Jakarta / Indonesia
A Trip around the Bandung Factory Outlets
Tetsuya Kikugawa / Marubeni Indonesia Corporation
What do you think of when you hear 'Indonesia' or 'Jakarta'? Terrorist bomb attacks? Tsunamis? Or perhaps, insurrections? It seems that a lot of the news coming out of Indonesia is bad news, but in fact, although it is the country with the largest Islamic population in the world, there is alcohol and there is pork. Out of respect for other religions, there are 4 different New Year holidays and people even enjoy Christmas: it is a country with a large helping of tolerance.
The latest big thing in Jakarta is a day trip around the Bandung factory outlets. Bandung is a city located 120km south-east of Jakarta. You may well have heard of it as the city which hosted the 1st Africa-Asia Conference, the Bandung Conference of 1955. Until recently, you reached Bandung from Jakarta by spending half a day going by car across a narrow mountain road, gripping your seat at the sight of oncoming cars, or else you went by train, an equally frightening prospect as you have to cross the old iron bridge said to have been built by the Imperial Japanese Army before the war, or you went by twin-engined propeller plane, all of which methods of transport were liable to leave you feeling rather depleted. But with the celebrations for the 50th anniversary of the Asia-Africa Conference this year, suddenly building work for an expressway was stepped up a gear, and the new road was opened just before the conference. The journey to Bandung has been reborn as a 2-hours one-way recreational driving route.
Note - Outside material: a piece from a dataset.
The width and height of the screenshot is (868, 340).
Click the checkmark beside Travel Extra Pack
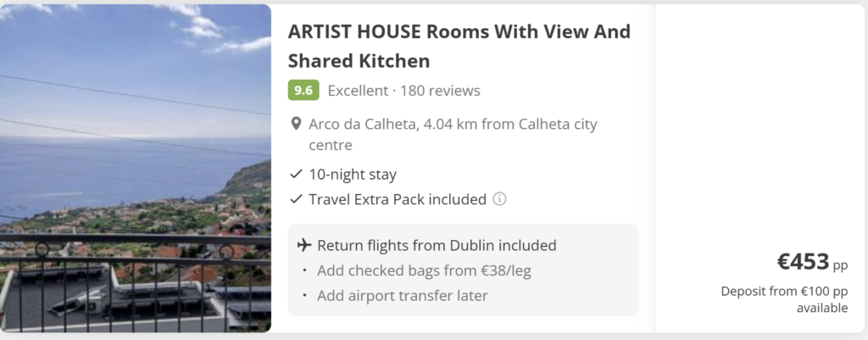pos(296,199)
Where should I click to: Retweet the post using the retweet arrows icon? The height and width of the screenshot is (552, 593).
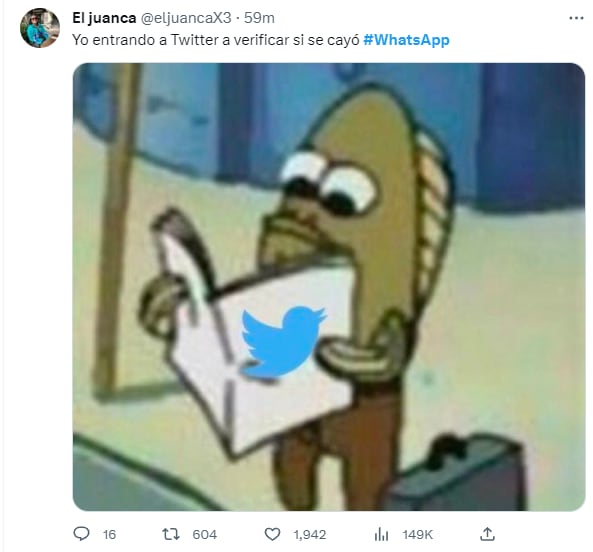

Why the lines of factory outlets in a historical town? Well, originally Bandung was a textile producing town, but apparently it had a tendency to overproduce. There were peaks and troughs in the level of orders from abroad. It is my suspicion that the owners of the textile factories decided to build the factory outlets because they thought that since they were making 'the real thing' anyway, if they couldn't sell it abroad, then why not sell it to their own people. Anyway, shop signs for GAP, Esprit, Benetton etc. are lined along the road, and at weekends it's jam-packed with throngs of people. It is difficult to even get close to the shop you are aiming for, almost as if you'd gone and brought Jakarta's traffic jams along with you.
Well, after buying lots of the anticipated cheap brand goods, as well as some surprisingly expensive ones, time to head home. Having left the driving to the driver, after a slight doze I awake to find that we're still in a traffic jam just outside Jakarta. In the end, the journey home takes 4 hours, "no different than it was before they opened the expressway," we sigh. Even so, the brief excursion made a refreshing day out.
The expressway to Bandung There are no traffic jams because this photo was taken during Ramadan.
Inside a factory outlet shop swarming with hoards of customers.